Note that the number of iterations of the while loop and the execution
of the conditional statement (if then else) depend on the value of
`a`

. To compute gradients, we need to `record`

the calculation, and
then call the `backward`

function to calculate the gradient.

```
a = nd.random.normal(shape=1)
a.attach_grad()
with autograd.record():
d = f(a)
d.backward()
```

Let’s analyze the `f`

function defined above.

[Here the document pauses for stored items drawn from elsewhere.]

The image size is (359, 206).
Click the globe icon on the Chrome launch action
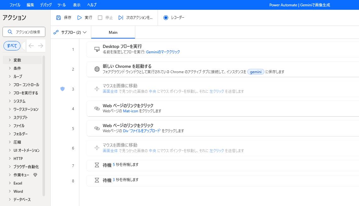click(x=97, y=69)
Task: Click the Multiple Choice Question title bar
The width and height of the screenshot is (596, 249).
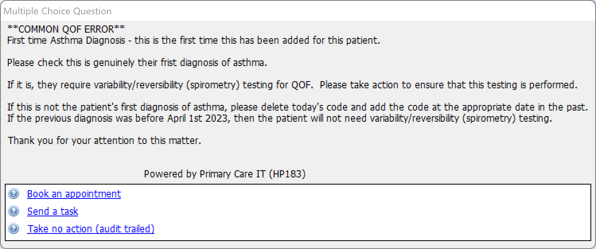Action: click(298, 11)

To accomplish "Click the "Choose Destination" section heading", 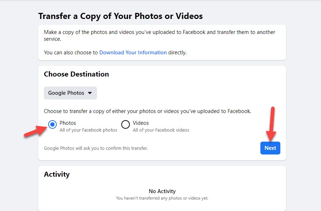I will point(76,74).
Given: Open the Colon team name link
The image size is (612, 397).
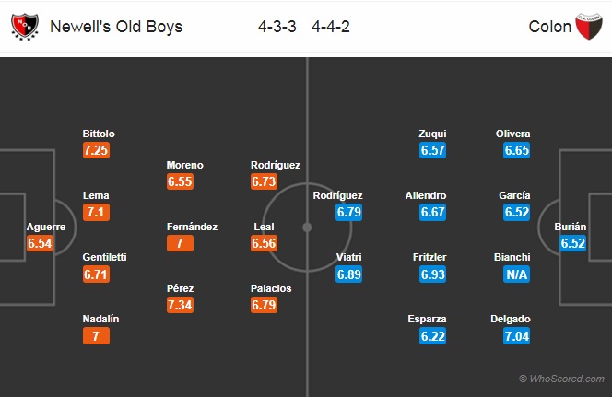Looking at the screenshot, I should [x=549, y=27].
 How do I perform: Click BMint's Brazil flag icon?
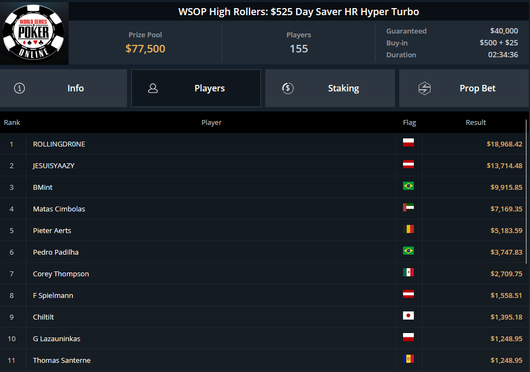tap(408, 187)
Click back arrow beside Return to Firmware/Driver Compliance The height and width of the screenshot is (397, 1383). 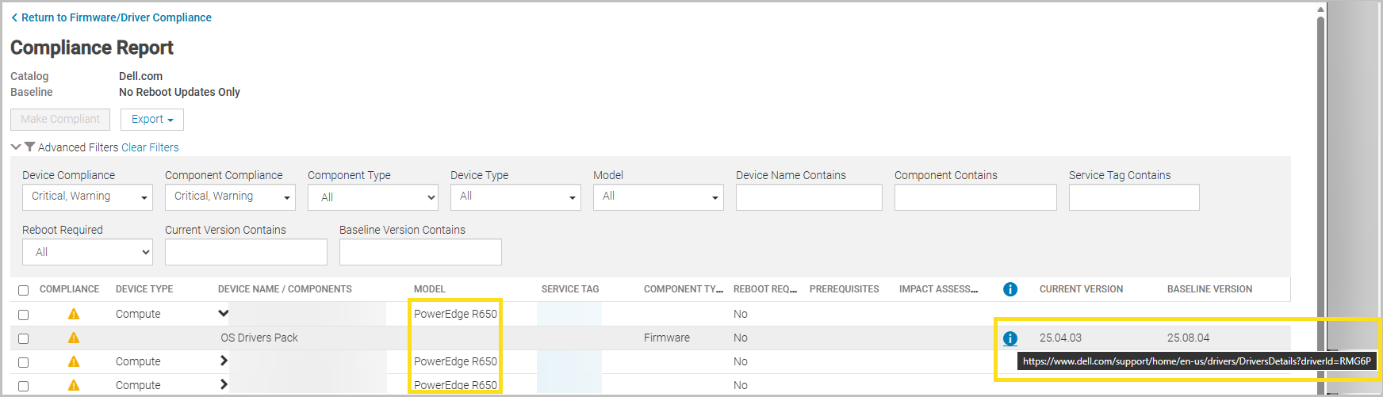tap(14, 17)
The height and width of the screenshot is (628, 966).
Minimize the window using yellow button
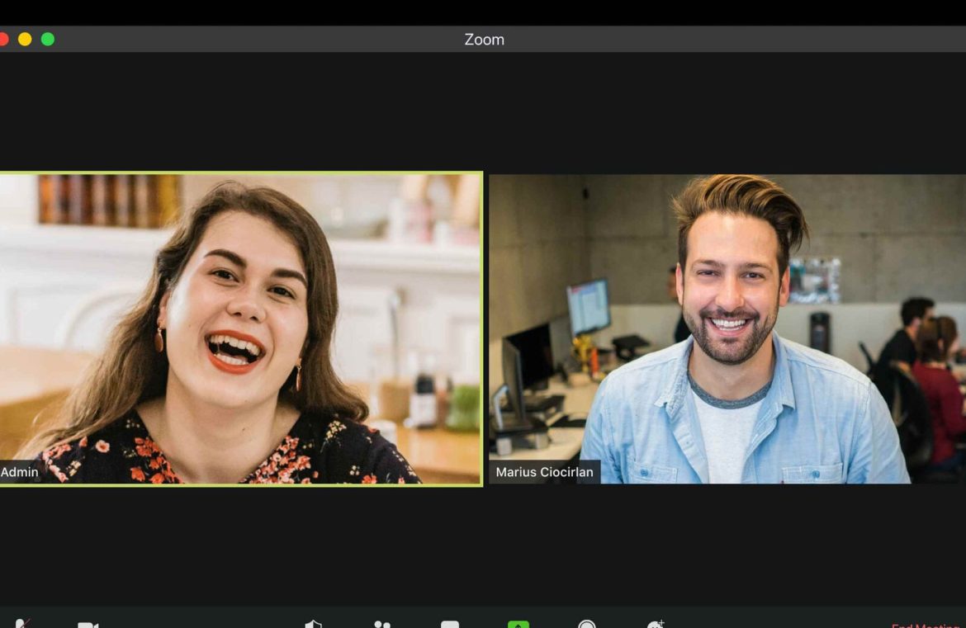tap(25, 39)
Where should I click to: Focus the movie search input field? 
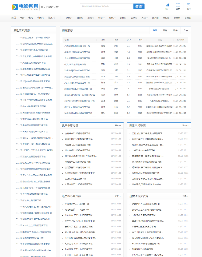tap(107, 6)
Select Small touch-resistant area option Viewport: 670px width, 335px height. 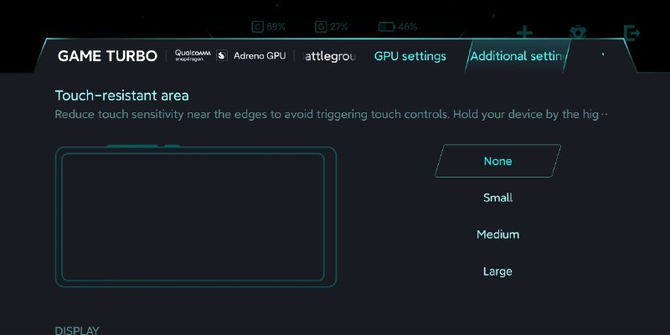(x=497, y=198)
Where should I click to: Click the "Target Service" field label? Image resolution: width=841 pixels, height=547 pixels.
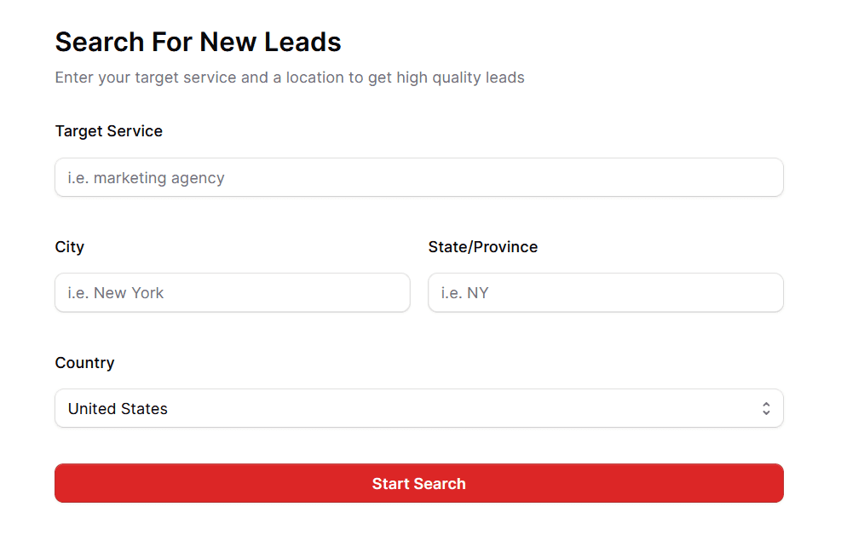coord(108,131)
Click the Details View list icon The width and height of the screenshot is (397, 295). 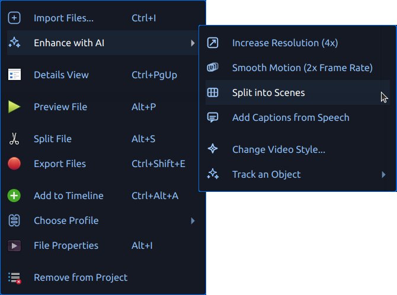pos(15,75)
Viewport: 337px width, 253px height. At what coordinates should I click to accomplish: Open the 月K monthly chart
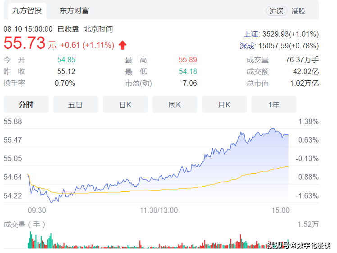click(x=224, y=105)
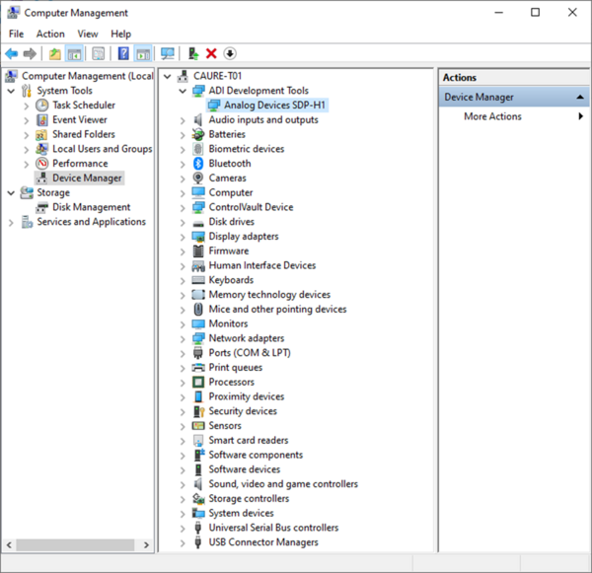592x573 pixels.
Task: Click the Update driver toolbar icon
Action: click(193, 53)
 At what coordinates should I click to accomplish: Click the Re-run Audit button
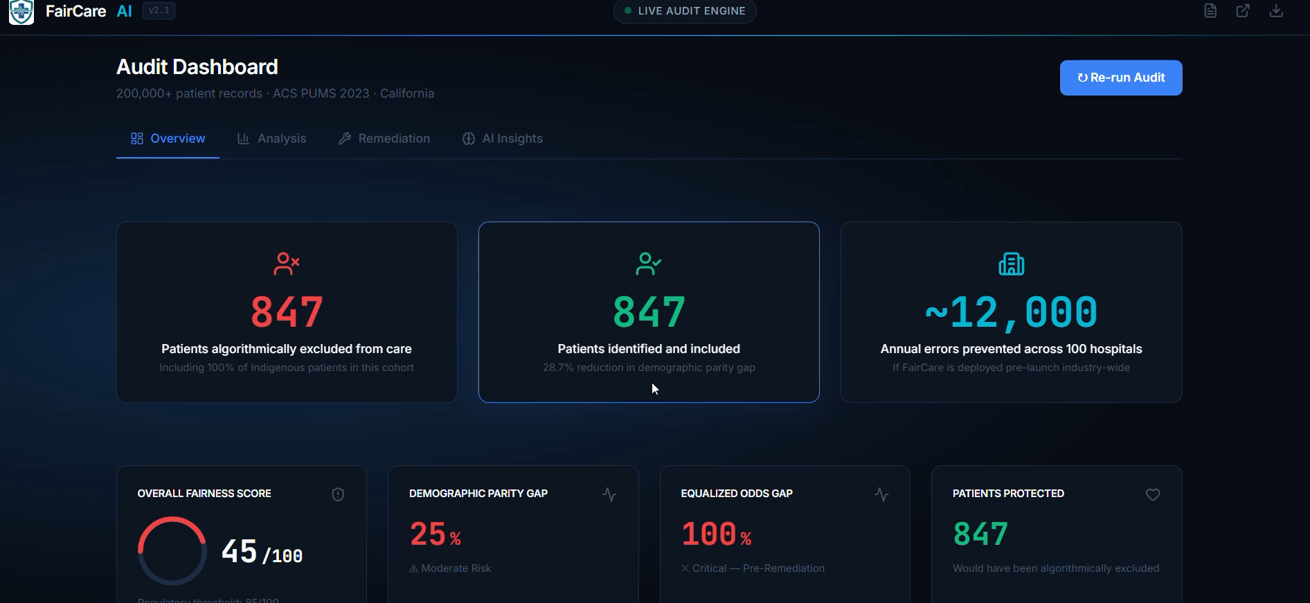point(1121,78)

As you can see, it is
piecewise linear in its input `a`

. In other words, for any `a`

there
exists some constant such that for a given range `f(a) = g * a`

.
Consequently `d / a`

allows us to verify that the gradient is correct:

```
print(a.grad == (d / a))
```

```
[1.]
<NDArray 1 @cpu(0)>
```

## 2.3.7. Training Mode and Prediction Mode¶

As you can see from the above, after calling the `record`

function,
MXNet will record the operations and calculate the gradient. In
addition, `autograd`

will also change the running mode from the
prediction mode to the training mode by default. This can be viewed by
calling the `is_training`

function.

```
print(autograd.is_training())
with autograd.record():
print(autograd.is_training())
```

```
False
True
```

In some cases, the same model behaves differently in the training and prediction modes (e.g. when using neural techniques such as dropout Section 4.6 and batch normalization Section 7.5). In other cases, some models may store more auxiliary variables to make computing gradients easier. We will cover these differences in detail in later chapters. For now, you do not need to worry about them.

## 2.3.8. Summary¶

- MXNet provides an
`autograd`

package to automate the derivation process. To do so, we first attach gradients to variables, record the computation, and then run the backward function. - We can detach gradients and pass head gradients to the backward function to control the part of the computation will be used in the backward function.
- The running modes of MXNet include the training mode and the
prediction mode. We can determine the running mode by
`autograd.is_training()`

.

## 2.3.9. Exercises¶

- Try to run
`y.backward()`

twice. - In the control flow example where we calculate the derivative of
`d`

with respect to`a`

, what would happen if we changed the variable`a`

to a random vector or matrix. At this point, the result of the calculation`f(a)`

is no longer a scalar. What happens to the result? How do we analyze this? - Redesign an example of finding the gradient of the control flow. Run and analyze the result.
- In a second-price auction (such as in eBay or in computational
advertising), the winning bidder pays the second-highest price.
Compute the gradient of the final price with respect to the winning
bidder’s bid using
`autograd`

. What does the result tell you about the mechanism? If you are curious to learn more about second-price auctions, check out this paper by Edelman, Ostrovski and Schwartz, 2005. - Why is the second derivative much more expensive to compute than the first derivative?
- Derive the head gradient relationship for the chain rule. If you get stuck, use the “Chain rule” article on Wikipedia.
- Assume \(f(x) = \sin(x)\). Plot \(f(x)\) and \(\frac{df(x)}{dx}\) on a graph, where you computed the latter without any symbolic calculations, i.e. without exploiting that \(f'(x) = \cos(x)\).